Następujące po apostrofie do Ojczyzny wersy są nawiązaniem do fraszki Jana Kochanowskiego „Na zdrowie”. Litwa jest tu porównana do zdrowia, które przecież dla każdego człowieka stanowi wartość najważniejszą, ale także taką, której wartość i kruchość oceniamy dopiero po stracie. W takiej sytuacji znajduje się podmiot mówiący tej partii tekstu. Z dala od ojczyzny, niemogąc do niej powrócić dostrzega on w całej jaskrawości jej piękno i pragnie je utrwalić w strofach poematu.
Po czterowersie dotyczącym ojczyzny zwraca się poeta do Matki Boskiej, prosząc o patronat nad dziełem i natchnienie. Przy czym nie chodzi tu raczej o natchnienie poetyckie, ale raczej o pomoc w podróży po bolesnych zakątkach pamięci. Znamienny jest fakt, iż zwraca się do Maryi, której kult był w Polsce niezwykle żywy – została przecież koronowana na Królową Polski. Realia tego kultu przedstawia dalej poeta, przywołując najbardziej znane ikonograficzne przedstawienia Najświętszej Panienki. Są to kolejno obrazy Matki Boskiej Częstochowskiej – czczonej szczególnie w Koronie, Ostrobramskiej – charakterystycznej dla kultu maryjnego na Litwie oraz patronkę nowogródzką – jak wyjaśnia Stanisław Pigoń, chodzi o obraz z nieistniejącej dziś cerkwi na Górze Zamkowej.
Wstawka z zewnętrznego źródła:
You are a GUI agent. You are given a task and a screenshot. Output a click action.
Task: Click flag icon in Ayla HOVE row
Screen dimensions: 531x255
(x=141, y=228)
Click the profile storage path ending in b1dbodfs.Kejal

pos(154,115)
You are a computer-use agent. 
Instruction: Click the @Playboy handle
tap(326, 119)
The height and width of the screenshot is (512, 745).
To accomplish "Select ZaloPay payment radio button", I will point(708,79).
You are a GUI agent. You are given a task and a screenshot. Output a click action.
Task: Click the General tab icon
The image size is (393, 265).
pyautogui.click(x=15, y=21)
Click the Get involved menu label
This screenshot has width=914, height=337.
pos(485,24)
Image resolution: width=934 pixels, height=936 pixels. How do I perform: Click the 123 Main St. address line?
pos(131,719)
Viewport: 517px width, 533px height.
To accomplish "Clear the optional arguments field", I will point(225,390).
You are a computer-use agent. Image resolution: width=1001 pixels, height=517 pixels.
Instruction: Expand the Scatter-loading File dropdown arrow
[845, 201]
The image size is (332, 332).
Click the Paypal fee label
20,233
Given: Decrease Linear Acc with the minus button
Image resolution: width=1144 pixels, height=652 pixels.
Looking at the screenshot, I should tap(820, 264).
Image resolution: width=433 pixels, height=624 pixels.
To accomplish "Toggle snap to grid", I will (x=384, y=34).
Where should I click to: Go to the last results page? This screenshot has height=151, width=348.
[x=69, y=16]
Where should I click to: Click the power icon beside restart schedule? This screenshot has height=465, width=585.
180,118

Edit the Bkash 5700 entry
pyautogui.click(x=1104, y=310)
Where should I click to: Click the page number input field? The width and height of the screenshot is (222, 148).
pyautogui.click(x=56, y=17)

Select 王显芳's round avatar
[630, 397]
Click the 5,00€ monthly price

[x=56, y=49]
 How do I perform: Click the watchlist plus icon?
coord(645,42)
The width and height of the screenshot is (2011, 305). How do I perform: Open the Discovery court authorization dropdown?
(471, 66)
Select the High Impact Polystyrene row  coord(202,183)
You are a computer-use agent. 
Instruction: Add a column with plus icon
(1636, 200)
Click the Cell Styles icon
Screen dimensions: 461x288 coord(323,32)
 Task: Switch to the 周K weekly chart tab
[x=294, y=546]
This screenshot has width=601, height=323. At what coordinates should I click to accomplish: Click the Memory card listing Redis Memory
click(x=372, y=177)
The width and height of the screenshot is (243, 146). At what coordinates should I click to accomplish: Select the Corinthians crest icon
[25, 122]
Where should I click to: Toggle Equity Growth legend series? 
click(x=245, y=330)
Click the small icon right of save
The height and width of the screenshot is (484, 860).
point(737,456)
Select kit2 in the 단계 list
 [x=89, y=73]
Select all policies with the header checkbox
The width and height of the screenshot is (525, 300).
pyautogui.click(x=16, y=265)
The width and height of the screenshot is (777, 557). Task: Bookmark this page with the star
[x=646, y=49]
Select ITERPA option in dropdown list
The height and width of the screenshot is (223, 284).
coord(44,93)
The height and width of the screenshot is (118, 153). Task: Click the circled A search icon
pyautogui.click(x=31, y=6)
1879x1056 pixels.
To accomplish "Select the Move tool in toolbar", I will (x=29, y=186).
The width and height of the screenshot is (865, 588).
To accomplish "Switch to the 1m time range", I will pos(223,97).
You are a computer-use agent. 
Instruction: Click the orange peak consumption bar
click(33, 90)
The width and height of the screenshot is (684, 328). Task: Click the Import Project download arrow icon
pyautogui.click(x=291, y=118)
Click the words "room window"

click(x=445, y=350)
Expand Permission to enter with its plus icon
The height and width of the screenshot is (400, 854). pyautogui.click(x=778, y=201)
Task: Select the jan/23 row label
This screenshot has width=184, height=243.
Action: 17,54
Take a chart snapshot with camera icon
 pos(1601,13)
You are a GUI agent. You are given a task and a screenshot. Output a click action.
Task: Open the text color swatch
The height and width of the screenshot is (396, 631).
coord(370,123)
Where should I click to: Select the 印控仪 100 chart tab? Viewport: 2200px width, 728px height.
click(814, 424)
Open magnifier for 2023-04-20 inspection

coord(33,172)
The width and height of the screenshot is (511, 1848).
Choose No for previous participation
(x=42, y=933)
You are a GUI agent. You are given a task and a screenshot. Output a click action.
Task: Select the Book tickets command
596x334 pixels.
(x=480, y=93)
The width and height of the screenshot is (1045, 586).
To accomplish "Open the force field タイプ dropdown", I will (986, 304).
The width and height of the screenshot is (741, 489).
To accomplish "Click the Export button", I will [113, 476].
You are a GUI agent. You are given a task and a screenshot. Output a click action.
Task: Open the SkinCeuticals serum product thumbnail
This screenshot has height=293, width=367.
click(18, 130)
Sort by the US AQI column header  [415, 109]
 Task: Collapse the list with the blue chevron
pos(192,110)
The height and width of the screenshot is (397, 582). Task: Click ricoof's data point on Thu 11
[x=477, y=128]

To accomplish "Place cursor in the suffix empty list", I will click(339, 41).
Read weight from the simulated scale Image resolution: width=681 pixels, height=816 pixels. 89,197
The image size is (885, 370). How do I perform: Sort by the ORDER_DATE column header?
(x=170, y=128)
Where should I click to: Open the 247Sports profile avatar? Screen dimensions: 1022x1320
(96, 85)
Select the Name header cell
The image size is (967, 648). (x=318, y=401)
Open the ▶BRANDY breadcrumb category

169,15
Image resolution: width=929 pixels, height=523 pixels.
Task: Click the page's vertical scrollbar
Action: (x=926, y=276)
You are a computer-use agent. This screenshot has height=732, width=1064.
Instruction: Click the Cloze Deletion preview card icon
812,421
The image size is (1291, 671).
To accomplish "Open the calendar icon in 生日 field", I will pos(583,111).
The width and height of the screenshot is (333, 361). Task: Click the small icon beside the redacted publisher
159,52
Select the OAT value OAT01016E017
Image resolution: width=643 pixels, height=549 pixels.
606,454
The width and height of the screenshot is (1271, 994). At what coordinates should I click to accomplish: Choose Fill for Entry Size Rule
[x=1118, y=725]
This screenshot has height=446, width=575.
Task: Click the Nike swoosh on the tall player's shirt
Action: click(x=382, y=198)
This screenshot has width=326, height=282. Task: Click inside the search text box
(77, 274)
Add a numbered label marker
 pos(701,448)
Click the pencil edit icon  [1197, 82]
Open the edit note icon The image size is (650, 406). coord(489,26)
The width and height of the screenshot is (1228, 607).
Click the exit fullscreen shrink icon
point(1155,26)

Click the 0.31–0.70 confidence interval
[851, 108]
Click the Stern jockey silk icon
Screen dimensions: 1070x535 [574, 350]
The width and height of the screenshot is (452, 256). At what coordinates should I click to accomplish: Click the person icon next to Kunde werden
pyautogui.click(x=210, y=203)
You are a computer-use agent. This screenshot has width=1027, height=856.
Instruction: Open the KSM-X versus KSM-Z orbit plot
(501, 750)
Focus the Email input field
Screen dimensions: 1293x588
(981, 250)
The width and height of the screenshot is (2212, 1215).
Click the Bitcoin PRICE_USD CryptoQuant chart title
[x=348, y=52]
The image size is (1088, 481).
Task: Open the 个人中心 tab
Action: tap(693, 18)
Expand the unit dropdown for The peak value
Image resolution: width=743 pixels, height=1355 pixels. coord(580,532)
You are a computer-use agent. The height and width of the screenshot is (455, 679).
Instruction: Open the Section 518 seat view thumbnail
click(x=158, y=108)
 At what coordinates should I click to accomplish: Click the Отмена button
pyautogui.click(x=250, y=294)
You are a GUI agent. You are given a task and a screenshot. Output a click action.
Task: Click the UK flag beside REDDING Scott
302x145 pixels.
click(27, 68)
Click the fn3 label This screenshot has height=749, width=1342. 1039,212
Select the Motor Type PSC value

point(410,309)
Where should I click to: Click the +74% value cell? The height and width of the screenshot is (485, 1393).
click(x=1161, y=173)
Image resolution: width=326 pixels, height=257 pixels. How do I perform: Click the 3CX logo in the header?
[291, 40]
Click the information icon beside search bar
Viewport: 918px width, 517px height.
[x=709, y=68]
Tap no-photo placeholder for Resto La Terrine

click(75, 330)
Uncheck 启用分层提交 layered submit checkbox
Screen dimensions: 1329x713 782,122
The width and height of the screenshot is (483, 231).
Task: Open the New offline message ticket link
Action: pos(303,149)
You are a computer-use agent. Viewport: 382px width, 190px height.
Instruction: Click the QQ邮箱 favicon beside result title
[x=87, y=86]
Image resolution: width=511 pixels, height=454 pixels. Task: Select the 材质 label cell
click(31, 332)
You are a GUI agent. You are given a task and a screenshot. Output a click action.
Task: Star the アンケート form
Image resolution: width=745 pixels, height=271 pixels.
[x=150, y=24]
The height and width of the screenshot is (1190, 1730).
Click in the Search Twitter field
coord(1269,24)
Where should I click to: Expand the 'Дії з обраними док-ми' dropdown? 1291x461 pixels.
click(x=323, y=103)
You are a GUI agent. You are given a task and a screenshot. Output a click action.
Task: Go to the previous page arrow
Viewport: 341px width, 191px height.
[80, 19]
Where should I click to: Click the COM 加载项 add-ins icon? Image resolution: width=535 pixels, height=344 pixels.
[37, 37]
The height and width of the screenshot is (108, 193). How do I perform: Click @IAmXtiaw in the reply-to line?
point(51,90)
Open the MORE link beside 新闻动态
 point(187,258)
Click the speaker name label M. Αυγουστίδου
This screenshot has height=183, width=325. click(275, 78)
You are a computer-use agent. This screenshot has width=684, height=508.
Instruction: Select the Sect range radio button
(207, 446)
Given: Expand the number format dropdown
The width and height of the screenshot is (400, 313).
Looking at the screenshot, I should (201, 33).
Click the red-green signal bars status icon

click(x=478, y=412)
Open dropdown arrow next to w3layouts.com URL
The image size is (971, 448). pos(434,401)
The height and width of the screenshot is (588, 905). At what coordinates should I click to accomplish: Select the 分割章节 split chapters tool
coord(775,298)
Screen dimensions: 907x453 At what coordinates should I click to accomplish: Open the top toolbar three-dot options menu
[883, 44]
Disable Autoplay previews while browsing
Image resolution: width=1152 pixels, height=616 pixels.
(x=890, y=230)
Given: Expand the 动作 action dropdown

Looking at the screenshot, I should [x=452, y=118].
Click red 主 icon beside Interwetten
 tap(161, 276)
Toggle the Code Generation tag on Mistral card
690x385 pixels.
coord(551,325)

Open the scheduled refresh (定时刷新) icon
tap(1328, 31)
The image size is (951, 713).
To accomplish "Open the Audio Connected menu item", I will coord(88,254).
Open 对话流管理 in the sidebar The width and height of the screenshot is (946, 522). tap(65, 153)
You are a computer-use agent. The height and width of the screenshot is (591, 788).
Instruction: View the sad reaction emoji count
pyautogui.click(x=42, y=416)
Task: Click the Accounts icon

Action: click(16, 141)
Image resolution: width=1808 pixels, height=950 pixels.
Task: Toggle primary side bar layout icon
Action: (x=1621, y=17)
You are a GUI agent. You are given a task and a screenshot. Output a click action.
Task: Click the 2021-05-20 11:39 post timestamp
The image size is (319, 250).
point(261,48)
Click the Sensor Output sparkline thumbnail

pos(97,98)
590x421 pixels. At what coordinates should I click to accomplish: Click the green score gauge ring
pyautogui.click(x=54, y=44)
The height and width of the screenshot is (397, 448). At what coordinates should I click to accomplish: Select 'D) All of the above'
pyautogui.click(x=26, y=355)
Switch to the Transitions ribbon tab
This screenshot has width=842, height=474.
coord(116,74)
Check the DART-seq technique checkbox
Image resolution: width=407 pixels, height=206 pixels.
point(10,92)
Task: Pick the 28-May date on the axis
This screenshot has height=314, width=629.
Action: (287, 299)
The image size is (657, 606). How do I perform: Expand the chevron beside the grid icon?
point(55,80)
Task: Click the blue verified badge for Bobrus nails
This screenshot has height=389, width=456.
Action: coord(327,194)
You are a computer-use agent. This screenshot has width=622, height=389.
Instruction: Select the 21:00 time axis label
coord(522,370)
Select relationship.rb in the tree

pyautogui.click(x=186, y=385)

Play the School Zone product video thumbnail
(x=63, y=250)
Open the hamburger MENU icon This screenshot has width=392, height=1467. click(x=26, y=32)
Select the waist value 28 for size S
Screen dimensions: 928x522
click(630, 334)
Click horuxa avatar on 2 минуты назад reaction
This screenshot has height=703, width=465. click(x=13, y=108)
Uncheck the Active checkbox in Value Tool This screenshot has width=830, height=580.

W kolejnych wersach podmiot mówiący relacjonuje cudowne ozdrowienie jego osoby, jakie dokonało się, gdy jako dziecko został ofiarowany w piekę Matce Bożej. Fakt ten ma potwierdzenie w biografii Mickiewicza, który będąc dzieckiem, wypadł z okna i bliski śmierci ozdrowiał dzięki opiece Maryi. Przywołując ten kontekst, ponawia wymowę owej dziecięcej wiary w opiekuńczość i miłosierdzie Bożej Rodzicielki i zwraca się z prośbą, ale dość kategorycznie brzmiącą: Tak nas powrócisz cudem na ojczyzny łono. Jest to jednak palna długofalowy, odsunięty poprzez kolejne wersy w nieokreśloną przyszłość. Zaś „tymczasem” chce chociażby myślami znaleźć się w ojczyźnie, wśród
tych pagórków leśnych / (…) tych łąk zielonych”.
Inwokacja stanowi liryczną zapowiedź wątków rozwijanych w dalszych partiach poematu. Wskazuje także w pewien sposób na genezę poematu, gdyż przedstawia jak gdyby sam początek procesu twórczego. Pozwala również przyjąć odpowiednią postawę wobec dzieła – wiemy, że będą to wspomnienia, a więc wydarzenia należy postrzegać jako minione wobec sytuacji narracyjnej. Pozwala także wywnioskować o czym i jak będzie w utworze mówione oraz dostarcza pewnych wiadomości o podmiocie mówiącym, jak można się domyślać, narratorze utworu.